The kredenv vault is a locally encrypted file that stores all your secret values. It lives on your machine and never leaves it.

Location

The vault is stored in the kredenv configuration directory:

PlatformPath
Linux~/.kredenv/
macOS~/.kredenv/
Windows%LOCALAPPDATA%\kredenv\

Master Password

The vault is protected by a master password you create during kredenv setup. This password is used to derive the encryption key via Argon2id — a memory-hard key derivation function designed to resist brute-force attacks.

The master password is stored in your OS keyring after setup so you aren't prompted on every command:

  • macOS — Keychain
  • Windows — Credential Manager
  • Linux — Secret Service (GNOME Keyring / KWallet)
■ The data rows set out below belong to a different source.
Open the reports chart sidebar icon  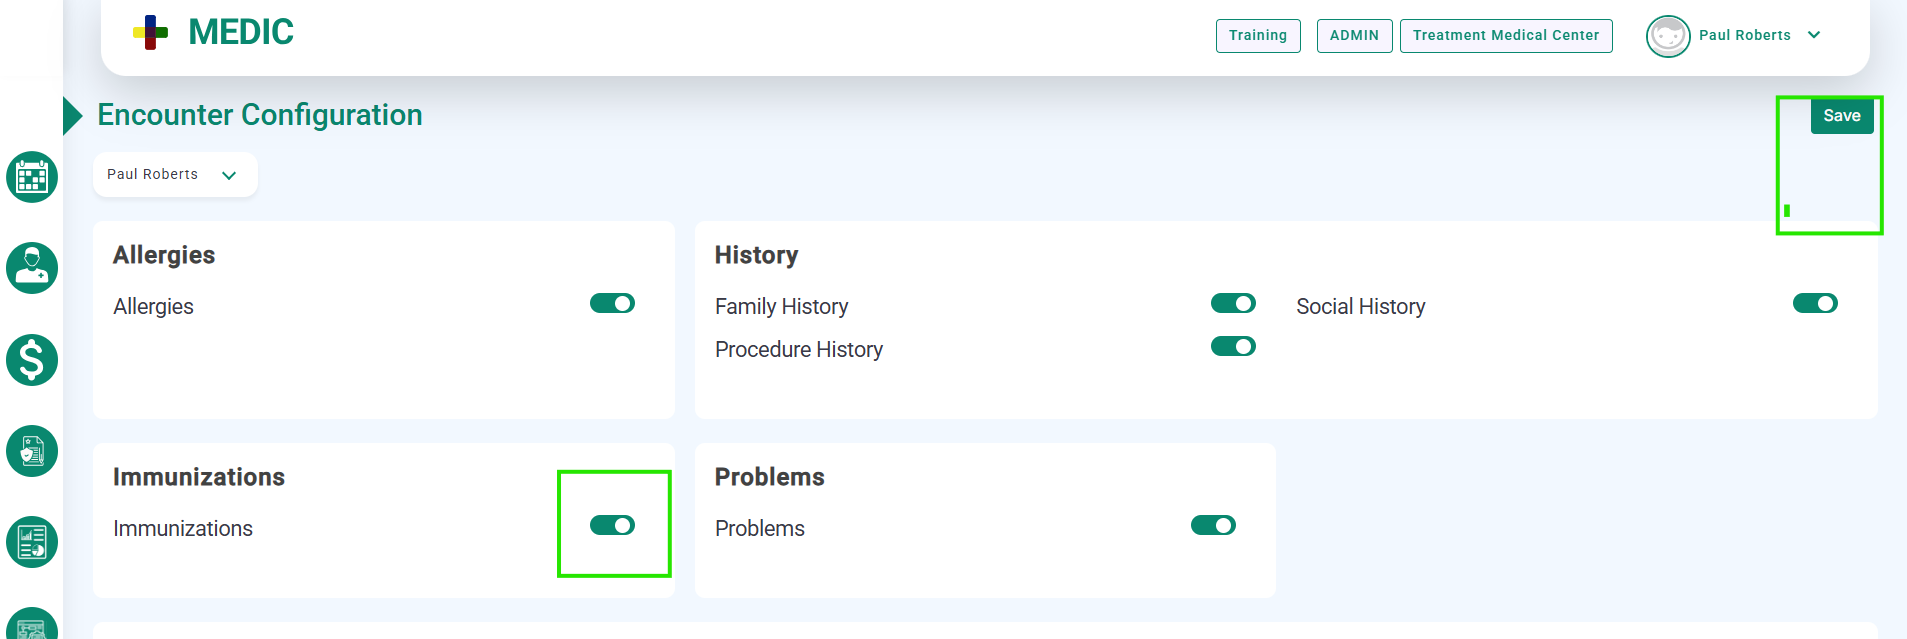(32, 542)
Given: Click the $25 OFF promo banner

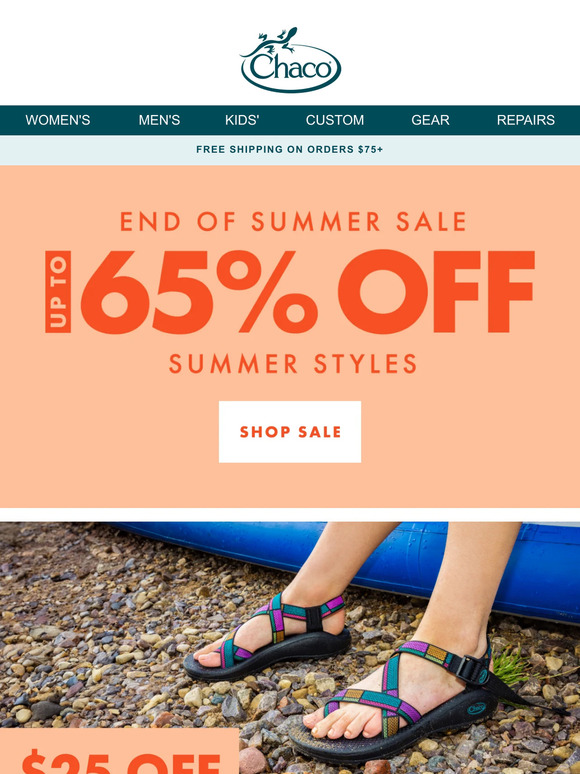Looking at the screenshot, I should pos(119,751).

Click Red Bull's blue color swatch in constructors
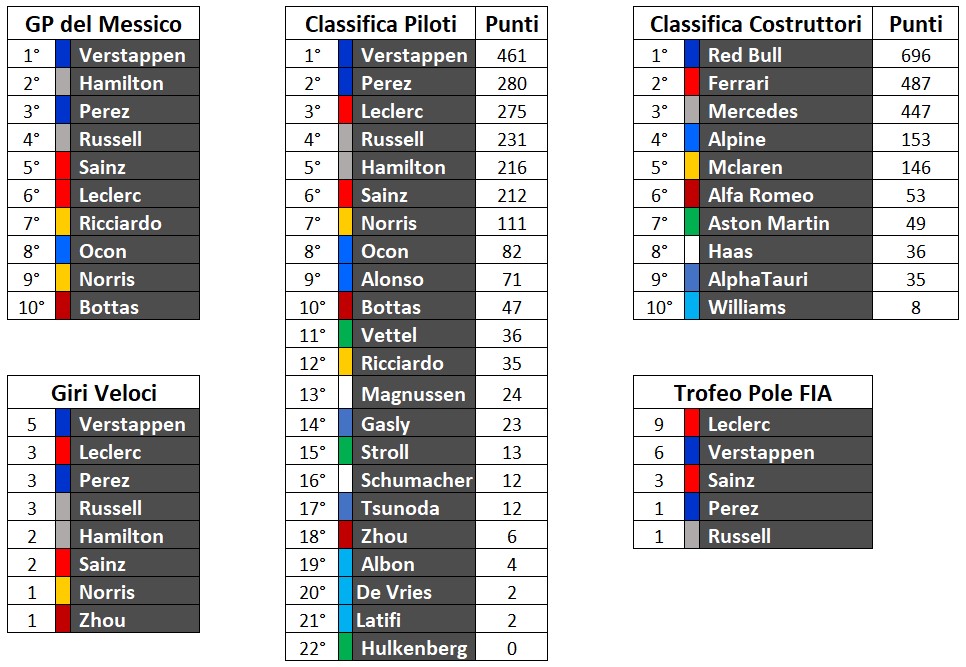[691, 55]
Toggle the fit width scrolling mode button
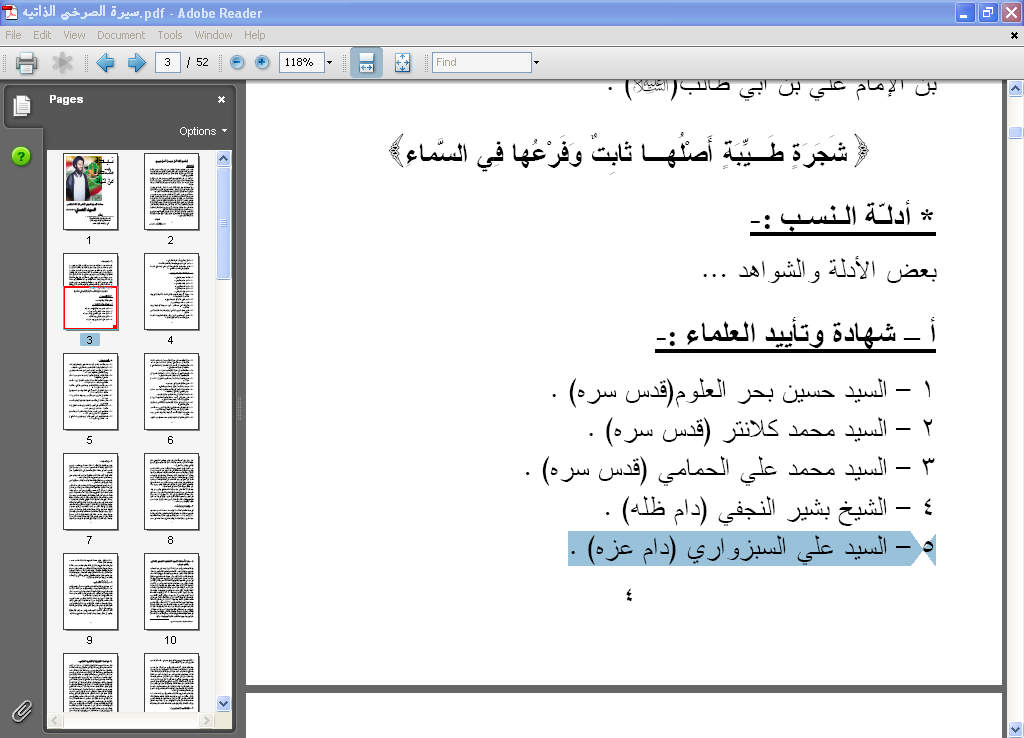 click(366, 62)
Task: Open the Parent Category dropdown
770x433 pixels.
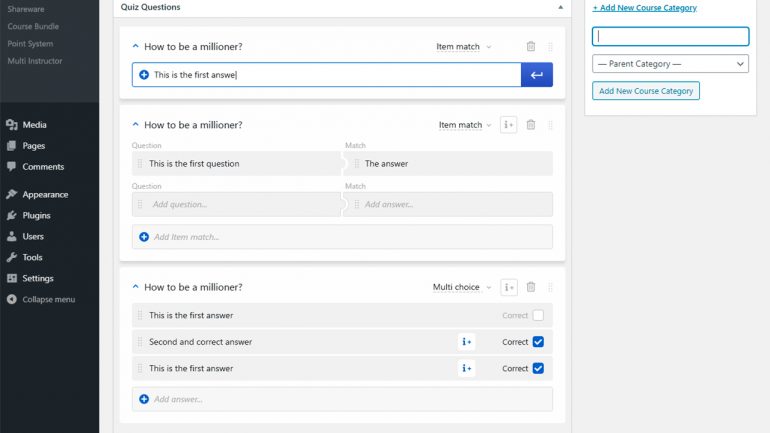Action: point(670,64)
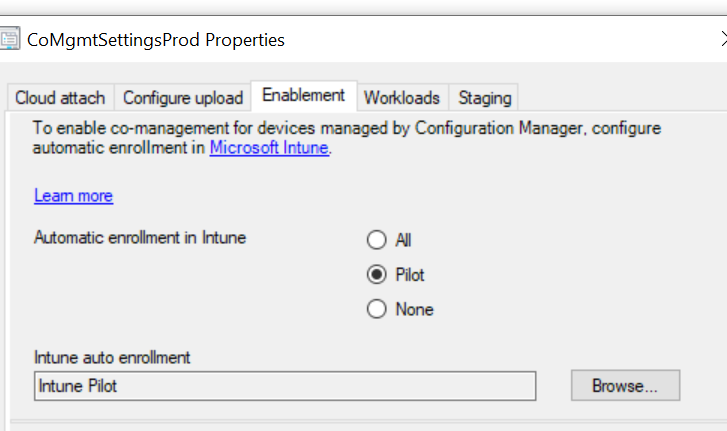Click the Intune auto enrollment label
Screen dimensions: 727x431
pos(112,357)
On headless environments where no keyring is available, the password falls back to a file at ~/.kredenv/kredmaster with 0600 permissions.

WARNING

Losing your master password means losing access to your vault. There is no recovery mechanism. Export your secrets regularly as a backup.

Encryption

Secrets are encrypted using AES-256-GCM with a key derived from your master password via Argon2id. The vault file is a single encrypted blob — there is no way to read individual secrets without the master password.

Setup

bash
kredenv setup

Initializes the vault on this machine. Run once per machine.

Re-encrypting with a New Password

bash
kredenv setup --overwrite

Re-encrypts all existing secrets with a new master password. The original password is required.

Wiping the Vault

bash
kredenv setup --nuke

Permanently deletes the vault, all stored secrets, and the master password from the keyring. You will be prompted to confirm before deletion.

DANGER

This action is irreversible. All secrets will be lost unless you have exported them first.

Backup and Recovery

kredenv does not currently provide built-in backup or sync. To back up your secrets:

bash
kredenv export -f yaml -o backup.yaml

To restore on another machine after running kredenv setup:

bash
kredenv import backup.yaml

Keep the backup file secure — it contains your plaintext secrets. Use --encrypt to export with value-level encryption.